Но статьи, прекрасные статьи Бакунина, обращения к армии, к молодежи, широко печатались и в «Колоколе», и отдельными брошюрами, каждая их которых расходилась среди читающей России, каждая разила правительство не в бровь, а в глаз. Ни одно произведение самого Герцена не несло в себе столь разрушительной силы.

Страшный дар — глубины человеческого духа!

— Я предлагаю тебе прогулку по дальним окрестностям, Мишель, — сказал как-то Герцен. — Коляска готова. Поедем, развеемся, не одни же дела на свете.

— Охотно, охотно.

Но и на кожаном сидении осевшей под его тяжестью рессорной коляски Бакунин продолжал «ждать революцию».

Год 1863 приближался.

— Да почему ты считаешь его губительным для самодержавия, Мишель?

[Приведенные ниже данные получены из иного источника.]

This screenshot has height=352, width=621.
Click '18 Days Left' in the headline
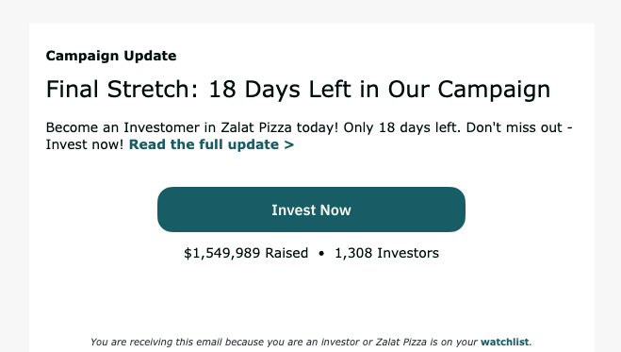282,90
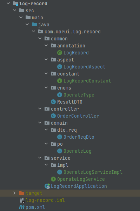This screenshot has width=140, height=211.
Task: Click the orange target folder icon
Action: [x=22, y=193]
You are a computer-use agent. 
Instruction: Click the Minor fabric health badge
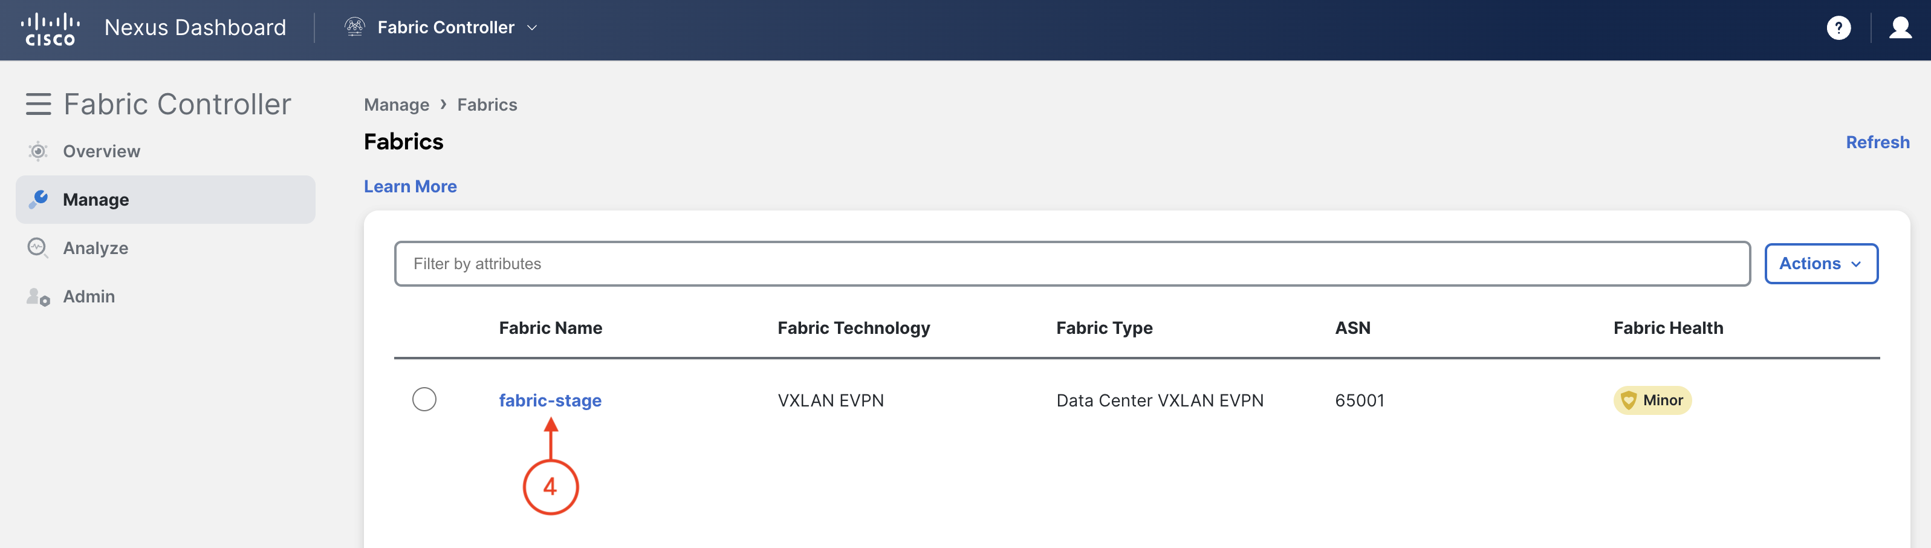tap(1651, 400)
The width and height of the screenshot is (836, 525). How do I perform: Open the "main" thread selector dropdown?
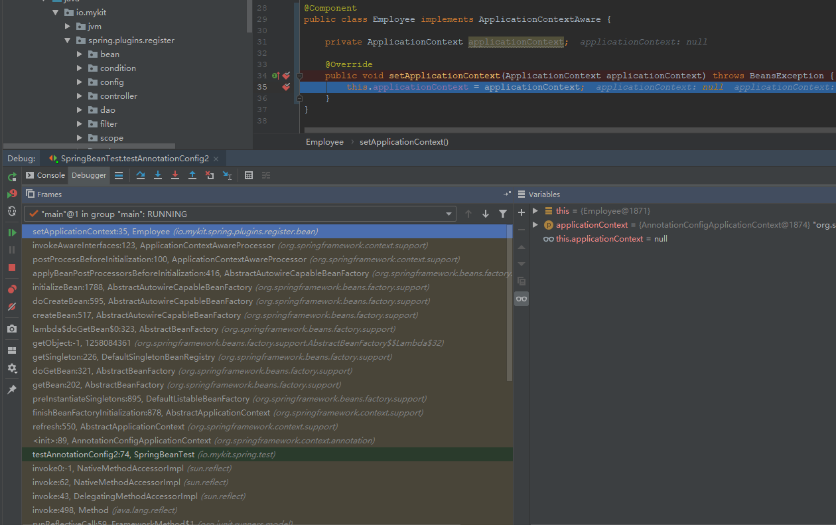click(x=449, y=214)
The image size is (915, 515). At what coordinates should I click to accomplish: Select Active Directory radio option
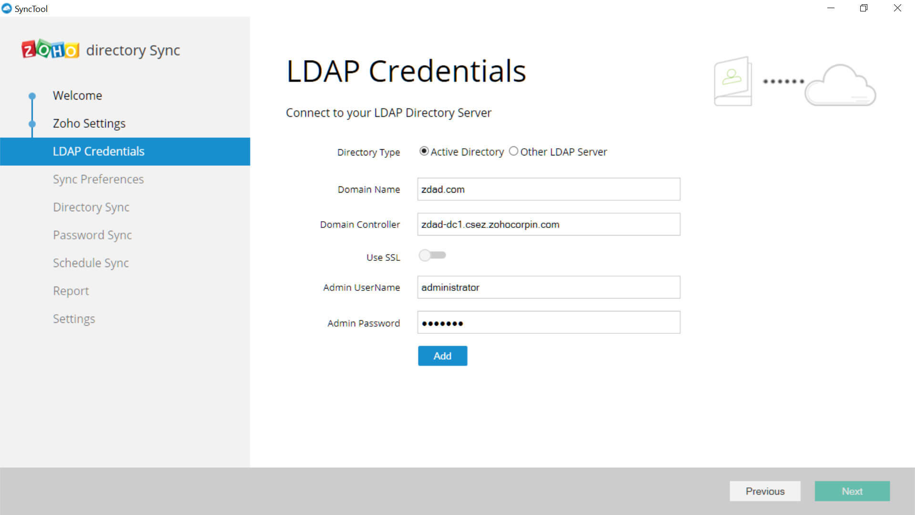point(424,151)
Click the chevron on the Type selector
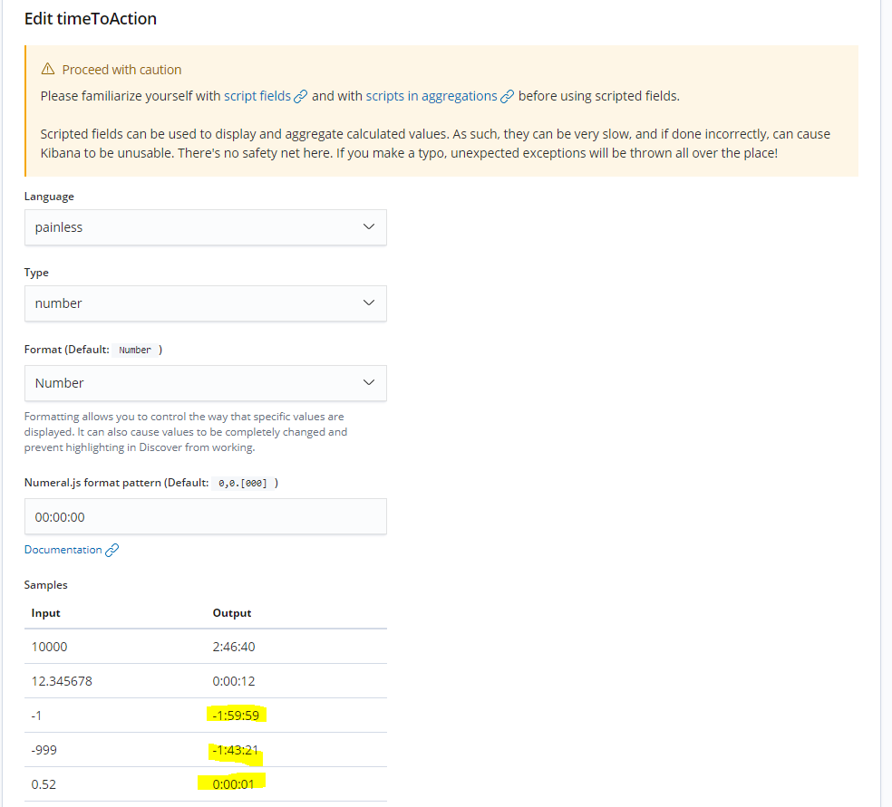Image resolution: width=892 pixels, height=807 pixels. (x=369, y=303)
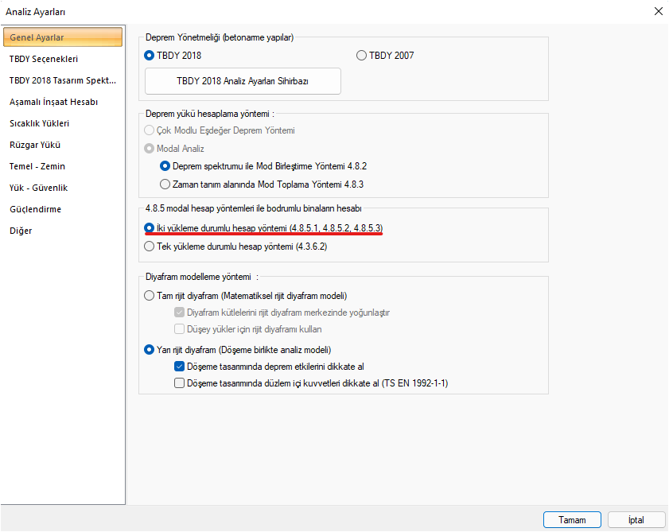
Task: Select Tek yükleme durumlu hesap yöntemi
Action: (x=150, y=247)
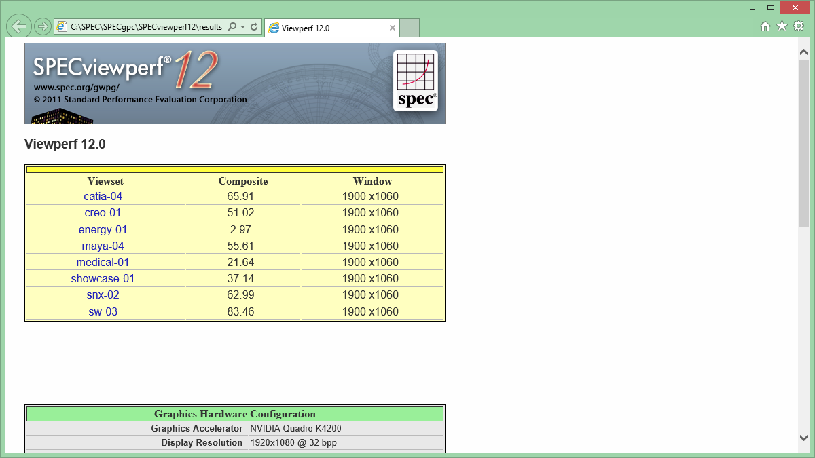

— Потому, что царизм сам губит себя подавлением, а не поощрением русской жизни. Александр Второй мог бы легко освободить народ, сделаться первым русским земским Царем-Освободителем. Созвать всенародный Земской собор! Да он ведь он не пойдет на это!

— Не пойдет.

— Значит, поднимется все крестьянство. Значит, бунт! И мы должны быть готовы на это. Мы должны встать во главе его, потому что меньшинство образованного класса — это жалкие изменники, оторвавшиеся от почвы.

— Уверяю тебя и предлагаю какое угодно пари, что царь ничего не созовет — и 1863 год пройдет преувеличенно тихо.

Они уже шли по аллеям прекрасного английского парка, одного из великолепнейших, принадлежавшего старинному замку, в котором жила одинокая старуха-барыня. Со времен Елизаветы не притрагивалась к нему рука человеческая; тенистый, мрачный, он рос без помехи и разрастался в своем аристократически-монастырском удалении от мира. Было так тихо, что лани гурьбой перебегали большие аллеи, спокойно приостанавливались и беспечно нюхали воздух, приподнявши мордочку. Нигде не раздавалось ни звука.